Correva l’aprile del 2008, il crac Lehman era di là da venire, e tutto sembrava procedere al meglio. Un mese dopo Mps avrebbe pagato cash la banca AntonVeneta un valore folle di 3 volte il suo capitale. Il passo falso più esiziale che poteva essere compiuto. In quell’aprile di otto anni fa la banca Usa Jp Morgan rilevò il 5,3% delle azioni di Mps pagandole 950 milioni di euro,valorizzando così l’istituto quasi 18 miliardi di euro. Otto anni dopo quel valore è di fatto zero.
Basta questo per descrivere la parabola inarrestabile che ha travolto la banca più antica del mondo che in solo otto anni ha distrutto completamente il suo valore. Forse non c’è falò più grande che ha investito oltre 170mila azionisti, chiamati a più riprese a sostenere il lento collasso dell’istituto. E ogni volta con la promessa che la chiamata alle armi sarebbe stata l’ultima, quella definitiva. Mai copione fu più disatteso.

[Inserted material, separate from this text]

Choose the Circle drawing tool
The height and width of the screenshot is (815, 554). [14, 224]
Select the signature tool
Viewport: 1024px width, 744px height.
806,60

Da quel fatidico 2008 infatti Mps ha bussato denaro al mercato per una cifra che si aggira sui 15 miliardi. Il primo aumento da 5 miliardi riguardò proprio AntonVeneta. Poi arrivarono a stretto giro i Tremonti-bond, seguiti nel 2011 da una richiesta di 2 miliardi. Poi i 5 e 3 miliardi chiesti in rapida successione nel 2014-2015. I Tremonti, poi Monti bond furono rimborsati. Ma di nuovo l’ultimo grido di soccorso quello dei 5 miliardi attuali. Con il mercato, quello dei grandi investitori che non si è palesato affatto. Segno ormai della profonda disaffezione. Del resto come non comprendere.
L’azionista forte per lustri interi, la Fondazione Mps che ha governato fino a pochi anni fa con il 55% del capitale, si è via via eclissata. Oggi la sua quota è meramente simbolica allo 0,1% del capitale. Una discesa sotto un fardello enorme di perdite patrimoniali. Ma si sono via via immolati sull’altare della più grande distruzione di valore bancaria, pezzi da Novanta della industria e della finanza: da Axa azionista storico e onnipresente (in virtù degli accordi di partnership di bancassurance); agli Aleotti entrati nel 2012 con il 4% e poi usciti frettolosamente non senza aver bruciato l’investimento. Fino ai sudamericani di Btg Pactual e FinTech convinti di entrare in ruoli-chiave quando il declino borsistico era ritenuto ormai chiuso. Mai presunzione fu più grave. Stessa sorte per il neo-presidente Alessandro Falciai che ha pensato bene di investire la ricca plusvalenza dalla vendita della sua Dmt in azioni Mps. Compra titoli a fine 2014 e nel 2015 arrivando a detenerne l’1,8%. Valore di carico stimato sui 200 milioni. Oggi azzerato.
Quel che sorprende in questa vicenda amara per i grandi e piccoli soci è la pervicacia con cui si è creduto al risanamento della banca ogni volta promesso dal management e non solo. Bastava guardare all’anomalia del portafoglio crediti di Mps per accorgersi che la strada era impervia. Già nel 2012 la banca aveva sofferenze e incagli ben più alti delle altre banche e che hanno continuato a crescere arrivando a pesare il doppio della media del sistema bancario. Lì c’era il vulnus più grave di Mps e che nessun aumento di capitale poteva mai sanare del tutto.